- Reading passage -
--------------------

# Rim And Tire Upgrade ?



## Madmak (Mar 26, 2013)

My 2007 23RS has 205/75/14 on steelies that need replacing. I'm hoping to go to a 15 or 16" load range C or D tire on aluminum rims. Has anyone found a limit to the overall width or height on replacements? It's getting hard to find a quality trailer tire in 14". I also understand that the axles are 5x114.3mm or 5x4.5" bolt pattern. Any comments are welcome and tanks in advance.


----------



## KTMRacer (Jun 28, 2010)

Madmak said:


> My 2007 23RS has 205/75/14 on steelies that need replacing. I'm hoping to go to a 15 or 16" load range C or D tire on aluminum rims. Has anyone found a limit to the overall width or height on replacements? It's getting hard to find a quality trailer tire in 14". I also understand that the axles are 5x114.3mm or 5x4.5" bolt pattern. Any comments are welcome and tanks in advance.


my guess is you won't find any 16" rims with a 5 bolt pattern. for 16" loads they will almost certainly be a a least a 6 or 8 on 5.5" or larger bolt pattern. you may have better luck with 15", but the common 15" is either 5 on 6 bolt but a 5.5" pattern. many trailer 15" aluminum rims rated for a 225/75-15 LRE tire will be a 6 bolt almost guaranteed. The std outback aluminum rims are a 6 bolt pattern rated for 225/75-15LRE (2800lb+) tires on a 5.5" bolt circle. the same rim is available in a 5 bolt pattern at a lower load rating, but it is the same bolt circle as the 6 bolt pattern.

maxxis tires are good, and if the 14 are like the 15" you should be able to find at least a LRD 14" from Maxxis.


----------



## Madmak (Mar 26, 2013)

Thanks for the tips. I managed to find several types of used OEM aluminum rims in 15" and 16" today, all in a 5 x 4.5 bolt pattern. Finding the center bore size, offset, and load rating is tough though. Most trailer axles use lug-centric mounting and have an 81mm hub I'm told. Most trailer rims are a zero offset as well. By taking some measurements I think a small positive offset will work as well. The only sets I have found to meet all criteria are factory Jeep rims as the specs are readily available. I may test fit a 16x7 aluminum rim with an LT225/65/16 tire just to see. I'm quite determined to get away from the 14"s as I can't find a radial 14" load range C tire that I trust. Unfortunately our choices up in Canada are limited, no Maxxis anywhere. Even the RV dealerships nearby send folks to the local tire shops for aftermarket wheels and P metric or LT tires. A quote for that was $1800+, too much for me.

--------------------

- Dataset excerpt -

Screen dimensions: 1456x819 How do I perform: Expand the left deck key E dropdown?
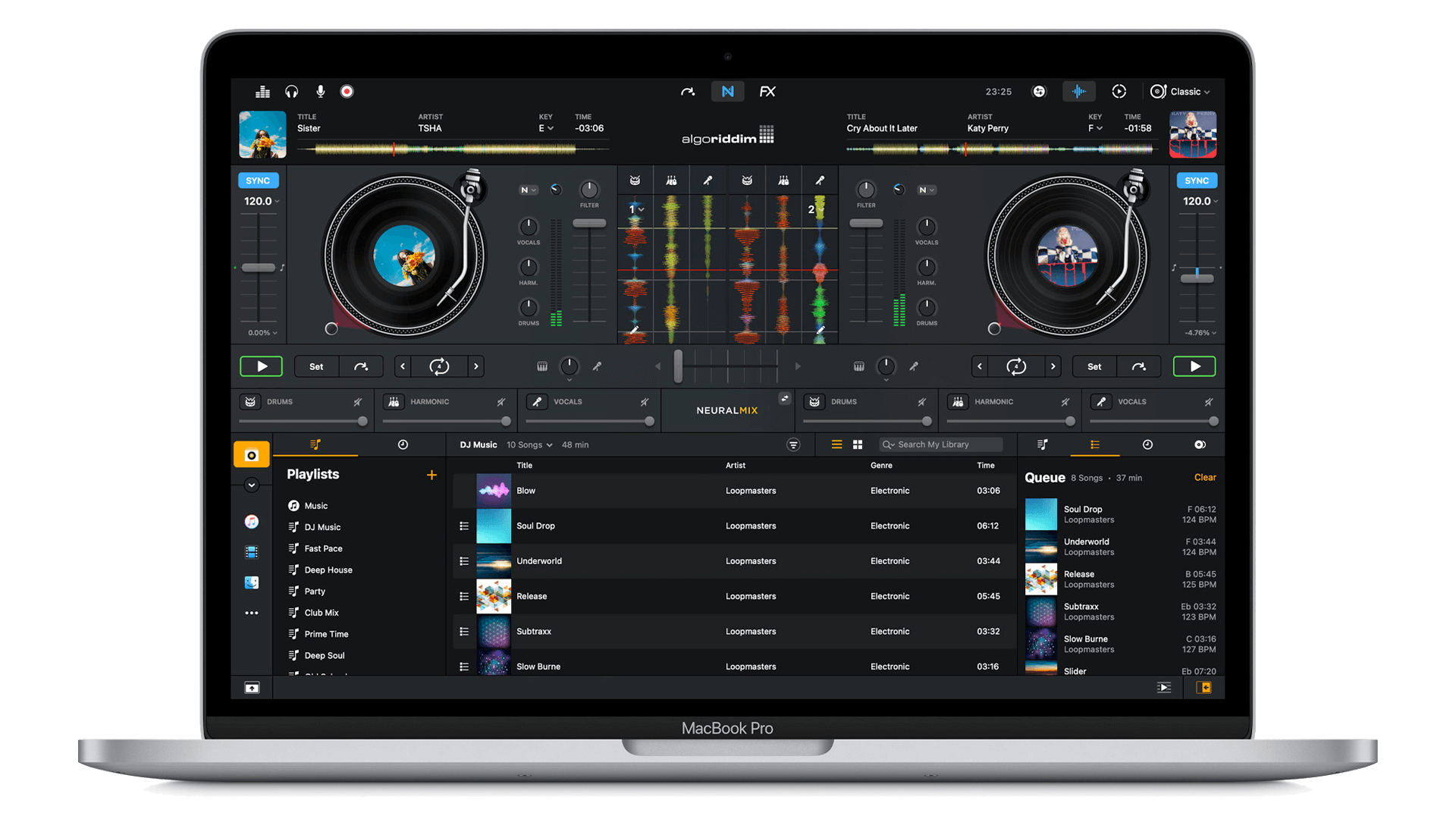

--------------------

- Given problem -
Copy out the rim and tire thread word for word, starting at the words "# Rim And Tire" and ending after the words "(Jun 28, 2010)". The listing has nothing to do with the rim and tire thread.

- Finished exercise -
# Rim And Tire Upgrade ?



## Madmak (Mar 26, 2013)

My 2007 23RS has 205/75/14 on steelies that need replacing. I'm hoping to go to a 15 or 16" load range C or D tire on aluminum rims. Has anyone found a limit to the overall width or height on replacements? It's getting hard to find a quality trailer tire in 14". I also understand that the axles are 5x114.3mm or 5x4.5" bolt pattern. Any comments are welcome and tanks in advance.


----------



## KTMRacer (Jun 28, 2010)